Nessuna voce critica si è alzata per affrontare il tema dei feti abortiti e degli embrioni scartati per la riuscita della ricerca, ma nessuna voce si è alzata nemmeno in difesa della donna e della maternità qui trattata come una cavia da laboratorio o, ancora peggio, come uno degli anellidi una catena di montaggio industriale. Come ha scritto solo Wesley J. Smith, l’idea qui è spianare una nuova strada per l’industria della fertilità «in cui le donne saranno pagate per produrre in serie embrioni all’interno dei loro corpi – concezione surrogata, chiamiamola così – che verranno poi eliminati in laboratorio. Successivamente, gli embrioni saranno sottoposti a procedure di controllo di qualità – che probabilmente includeranno la selezione di genere. Quelli che passeranno il controllo di qualità verranno impiantati nel corpo delle donne che vogliono partorire o che si candidano a fare le surrogate portatrici gestazionali».

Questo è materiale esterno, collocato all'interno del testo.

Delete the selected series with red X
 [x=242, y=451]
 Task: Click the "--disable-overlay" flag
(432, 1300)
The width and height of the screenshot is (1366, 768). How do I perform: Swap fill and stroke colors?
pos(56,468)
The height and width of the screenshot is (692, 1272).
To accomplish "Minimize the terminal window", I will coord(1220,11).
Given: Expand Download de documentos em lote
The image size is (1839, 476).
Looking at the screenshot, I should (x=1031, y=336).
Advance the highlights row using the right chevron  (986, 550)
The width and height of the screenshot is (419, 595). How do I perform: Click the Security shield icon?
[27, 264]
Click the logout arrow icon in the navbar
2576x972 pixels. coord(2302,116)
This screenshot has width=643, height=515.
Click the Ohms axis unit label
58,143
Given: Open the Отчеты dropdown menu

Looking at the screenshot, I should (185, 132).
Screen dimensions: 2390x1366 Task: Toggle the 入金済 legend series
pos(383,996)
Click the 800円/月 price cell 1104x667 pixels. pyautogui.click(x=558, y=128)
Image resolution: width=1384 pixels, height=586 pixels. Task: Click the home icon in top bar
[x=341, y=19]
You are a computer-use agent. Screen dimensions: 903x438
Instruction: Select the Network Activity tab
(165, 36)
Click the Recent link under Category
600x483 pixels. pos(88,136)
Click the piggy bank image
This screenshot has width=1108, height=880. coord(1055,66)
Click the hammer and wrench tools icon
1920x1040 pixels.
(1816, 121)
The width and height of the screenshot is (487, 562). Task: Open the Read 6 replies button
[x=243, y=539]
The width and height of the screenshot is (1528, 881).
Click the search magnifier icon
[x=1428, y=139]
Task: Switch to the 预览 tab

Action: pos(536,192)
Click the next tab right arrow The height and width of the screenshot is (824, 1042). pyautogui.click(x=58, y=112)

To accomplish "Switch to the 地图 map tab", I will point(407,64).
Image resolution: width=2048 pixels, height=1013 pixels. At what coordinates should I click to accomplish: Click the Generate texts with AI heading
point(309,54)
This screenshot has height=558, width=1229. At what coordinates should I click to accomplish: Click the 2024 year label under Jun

Lunedì 27 gennaio sarà la Giornata della memoria, per non dimenticare le vittime dell’Olocausto. Se ne parla ogni anno e ogni anno inorridiamo di fronte alle immagini di repertorio di una pagina di storia che vorremmo dimenticare. Lo spettro del “ritorno di Hitler” agita i nostri sonni notturni eppure non ci accorgiamo che dai campi di sterminio la furia nazista si è spostata nei laboratori delle cliniche della fertilità dove le vittime della “cultura dello scarto” ormai non si contano più. Era l’11 dicembre del 1979, a Oslo, capitale della Norvegia, fu consegnato il Nobel per la pace a una suorina vestita di bianco e azzurro: Santa Madre Teresa di Calcutta. Ricevendo il prestigioso riconoscimento, la Santa disse qualcosa di molto forte, che oggi risuonerà politicamente scorretto, ma incredibilmente attuale: “Io sento che il più grande distruttore della pace oggi è l’aborto, perché è una guerra diretta, un’uccisione diretta, un omicidio commesso dalla madre stessa – disse la suora -. Oggi il più grande distruttore della pace è l’aborto. Tante persone sono molto preoccupate per i bambini in India, per i bambini in Africa, dove tanti ne muoiono di malnutrizione, di fame e così via, ma milioni muoiono deliberatamente per volere della madre. E questo… è il grande distruttore della pace oggi. Perché se una madre può uccidere il proprio bambino, cosa mi impedisce di uccidere te e a te di uccidere me? Nulla. […] Per favore non distruggete i bambini, li prenderemo noi”.